Ett problem är att eftersom man måste kunna kopiera upp DNA från arter man inte känner, så
måste man vara frikostig i urvalet av sekvenser. Detta gör att ovidkommande bitar av DNA
också kommer att kopieras upp, och ge irrelevanta resultat. Problemet visade sig emellertid
vara överkomligt, och jag lyckades utveckla en fungerande metod. Sekvensering visade att det
i de flesta fall var den avsedda 16S-rRNA-genen jag hade kopierat upp.
Nu skulle man kunna sätta upp ett försök där man undersökte vilka bakterier som
sarkoidospatienter har i lungorna och genom att jämföra med friska individer skulle man
kunna få en vink om vilka bakterier som kan tänkas orsaka sjukdomen. Sarkoidosgåtan har
kommit ett steg närmare sin lösning.
Swedish official title: Utvecklandet av en metod för att söka efter mikroorganismer i
bronkoalveolär lavagevätska - ett försök att lösa gåtan bakom sarkoidosens etiologi
Swedish credits: 10p
E-mail address of first author: [email protected]

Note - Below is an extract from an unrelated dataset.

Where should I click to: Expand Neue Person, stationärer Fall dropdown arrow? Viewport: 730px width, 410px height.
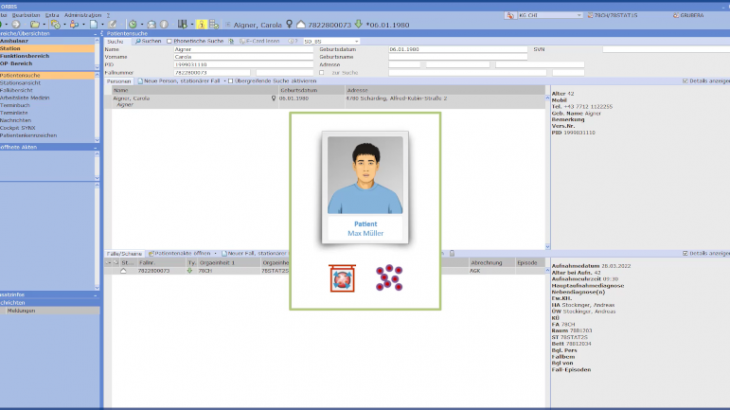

Supervisor: Gudmundur H. Gudmundsson and Johan Grunewald, Microbiology and Tumor
Biology Center, Karolinska Institute, Stockholm, and Division of Respiratory Medicine,
Department of Medicine, Karolinska Hospital, Stockholm
Submission date/time: 1999-11-23
Examensarbete i biologi, naturvetenskapliga fakulteten, Lunds universitet
Development of a Method for Searching for Microorganisms in
Bronchoalveolar Lavage Fluid - An Attempt to Solve the Enigma
behind the Aetiology of Sarcoidosis
Stefan Termén
Biology, Cellular and Molecular Immunology
Spring 1999
Abstract in English
Sarcoidosis is a granulomatous disease, primarily affecting the lungs, for which the cause is
unknown. Granuloma can form as a result of macrophages having trouble battling bacteria
that persist within them, and typical among these bacteria are the mycobacteria. The clinical
characteristics of sarcoidosis are similar to tuberculosis, which is caused by Mycobacterium
tuberculosis. The explanation that sarcoidosis is caused by mycobacteria has therefore seemed
very likely. Several studies have been made, however, without having proved that this is the
case. Still, it is likely that sarcoidosis is caused by a bacterium, possibly of another genus.
This study aims to develop a method for screening all bacteria present in bronchoalveolar
lavage fluid, for the purpose of solving the 100-year-old enigma concerning the aetiology of
sarcoidosis.
This was done by amplifying a 1500 bp fragment of the pre-rRNA gene, more precisely the
portion that codes for 16S rRNA. DNA extractions of bronchoalveolar lavage fluid from
sarcoidosis patients were used, and the fragment was amplified using primers that can detect
many species of bacteria. The annealing temperature was low (40°C) so as to allow some
mispairing, for the purpose of detecting all species of bacteria present. The amplified DNA
was cloned using two different cloning methods, blunt-ended cloning and TA-cloning.
Transformed colonies with an insert of the desired length were selected for sequencing.
At the low annealing temperature, undesired fragments were amplified beside the 1500 bp
fragment, probably due to primers annealing to sequences of the human DNA present in the
samples. There was also a problem with that only limited amounts of DNA could be
amplified, in that the amplified DNA fragments tolerated no reamplification or other
modification. The cloning method that gave the best results was the TA-cloning kit, and this
kit also requires the least manipulation of the DNA.
Sequencing confirmed that the selected fragments were fragments of DNA that codes for 16S
rRNA. This method can now be used to screen all bacteria present in bronchoalveolar lavage
fluid, which can give important clues toward solving the aetiology of sarcoidosis. The method
can also be used for other diseases that are suspected to be caused by bacteria.